PROMPT:
The answer must reproduce exactly the lines from the one with "Given: Expand the" through the end of the material, and it must contain no pictures.
——————————
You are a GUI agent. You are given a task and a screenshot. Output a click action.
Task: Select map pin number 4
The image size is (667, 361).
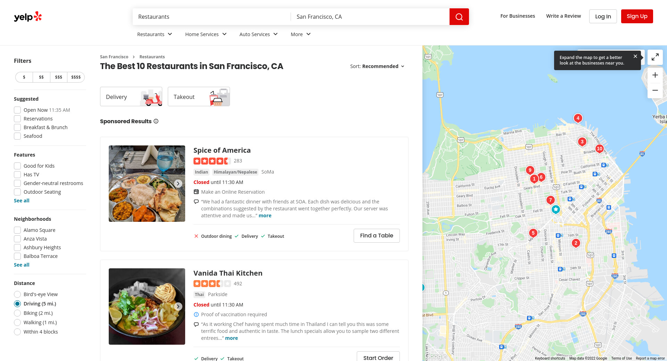point(578,118)
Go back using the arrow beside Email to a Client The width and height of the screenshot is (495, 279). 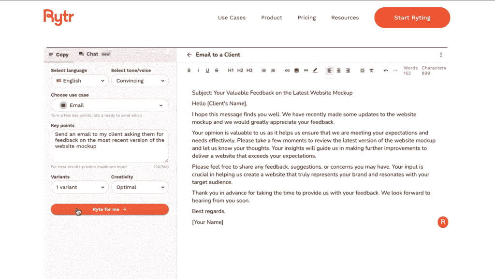[x=189, y=55]
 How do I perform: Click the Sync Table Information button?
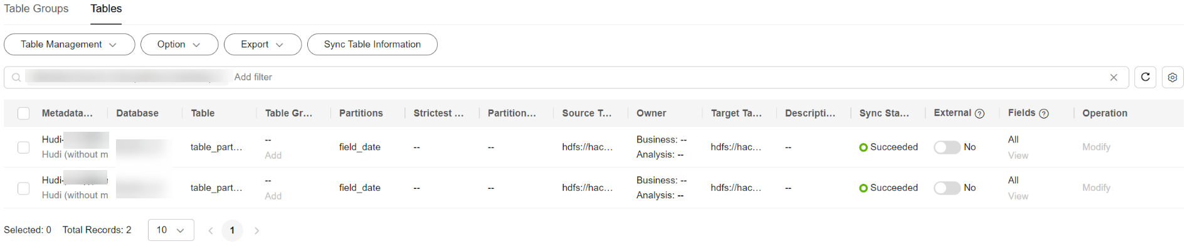pos(372,45)
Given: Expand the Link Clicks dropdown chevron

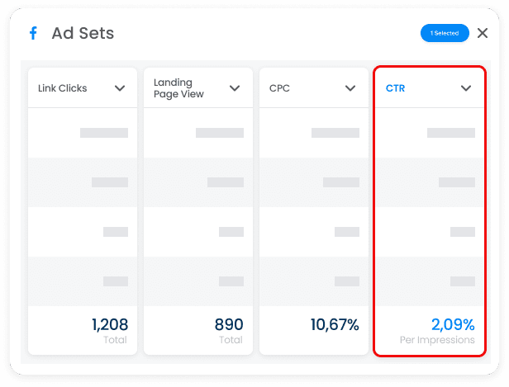Looking at the screenshot, I should 120,88.
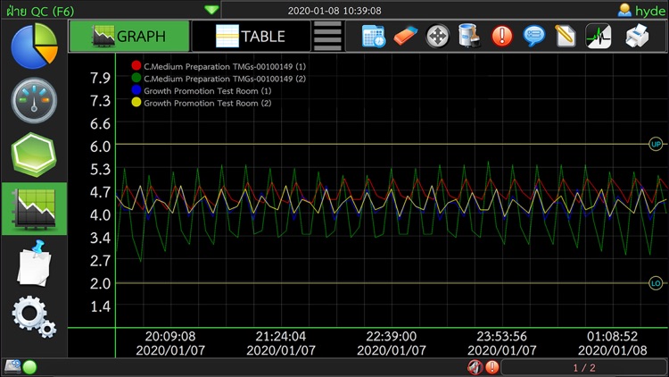
Task: Open the hamburger lines menu
Action: pyautogui.click(x=327, y=37)
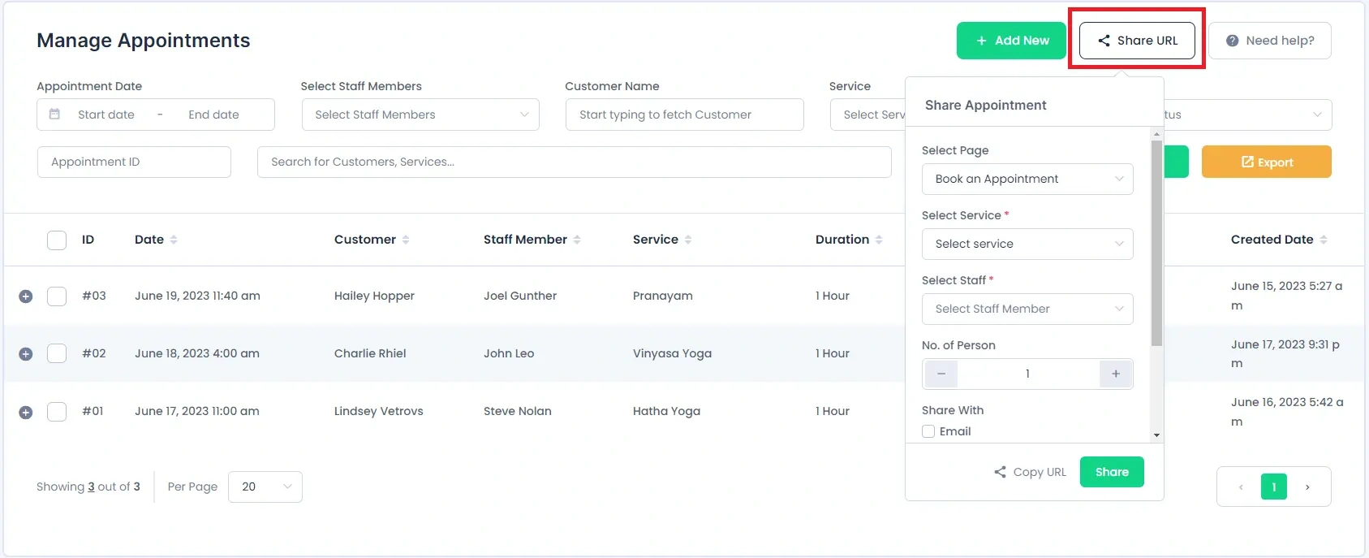
Task: Click the green Share button
Action: (x=1112, y=472)
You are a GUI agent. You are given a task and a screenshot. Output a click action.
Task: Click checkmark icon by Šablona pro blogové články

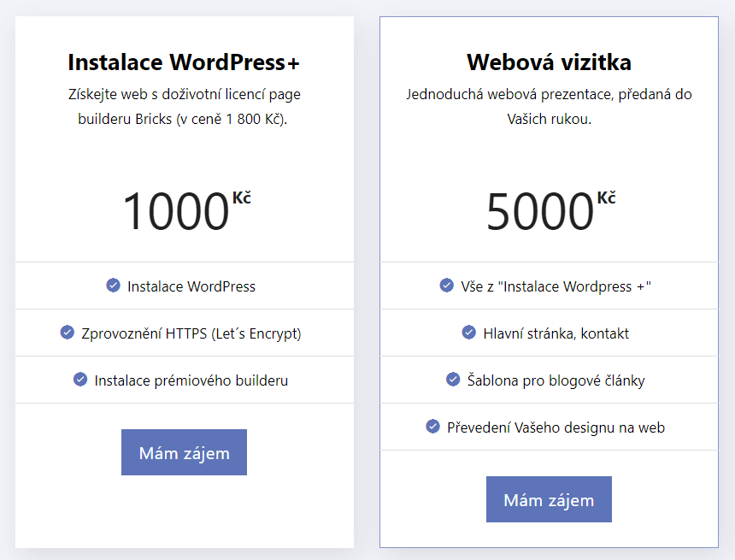453,380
——————————
EXERCISE RESPONSE:
Given: Expand the Link Clicks dropdown chevron

Looking at the screenshot, I should 120,88.
Task: Open the hamburger lines menu
Action: pyautogui.click(x=327, y=37)
Task: Click the green Share button
Action: (x=1112, y=472)
You are a GUI agent. You are given a task and a screenshot. Output a click action.
Task: Click checkmark icon by Šablona pro blogové články

453,380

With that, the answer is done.